Neulich habe ich einen kleinen Spaziergang gemacht und darüber nachgedacht, dass ich nun wohl nicht mehr werde laufen=joggen können. Nie mehr! Nie mehr nur mit Beineskraft in kurzer Zeit eine längere Strecke zurücklegen. Nie mehr das Gefühl, fast zu fliegen, das Herbert Steffny so schreibt:

„Beim Laufen sind das Trommeln der Beine auf dem Untergrund, der Armschwung, der Herzschlag undd das gleichmäßige Atmen gewissermaßen die Rhythmusgruppe, auf denen die Gedanken wie ein improvisiertes Gitarrensolo frei und kreativ fliegen können.
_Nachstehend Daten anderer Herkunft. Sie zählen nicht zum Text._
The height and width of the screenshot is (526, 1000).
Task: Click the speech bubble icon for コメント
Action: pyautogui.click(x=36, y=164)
Hin und wieder gibt es einen „break“ aus dieser Gedankenwelt, vielleicht ein Naturerlebnis, ein Reh, eine tolle Aussicht oder auch …eine rote Ampel…. 8)

 

Nie mehr… – dazu fällt mir noch etwas anderes ein:

Ich will ihnen ihren Ungehorsam vergeben und will nie mehr an ihre Sünden denken. ( Hebr. 12,8 )
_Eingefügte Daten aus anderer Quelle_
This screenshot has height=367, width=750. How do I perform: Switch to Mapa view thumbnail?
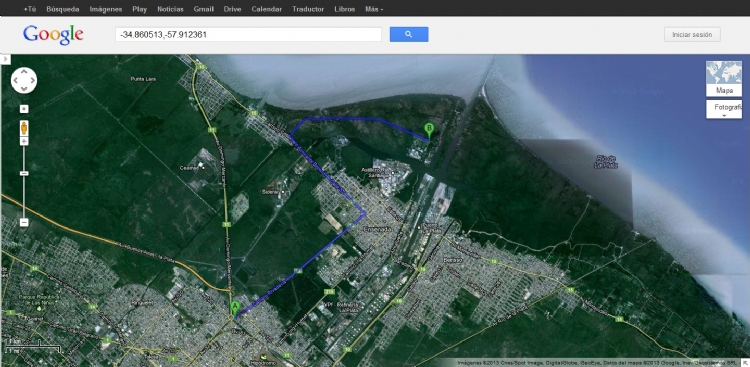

Das steht in der Bibel. Gott spricht mich frei von der Schuld, die mich von ihm trennt und legt sich fest, nie mehr darauf zu sprechen zu kommen. Ich darf in einer vertrauten Beziehung zu meinem Schöpfer leben und nichts und niemand kann mich von ihm trennen. Das kann mir niemand wegnehmen. Nie mehr! Das ist doch ein Grund, erhobenen Hauptes durch den Tag und das Leben zu gehen – auch mit weniger Tempo!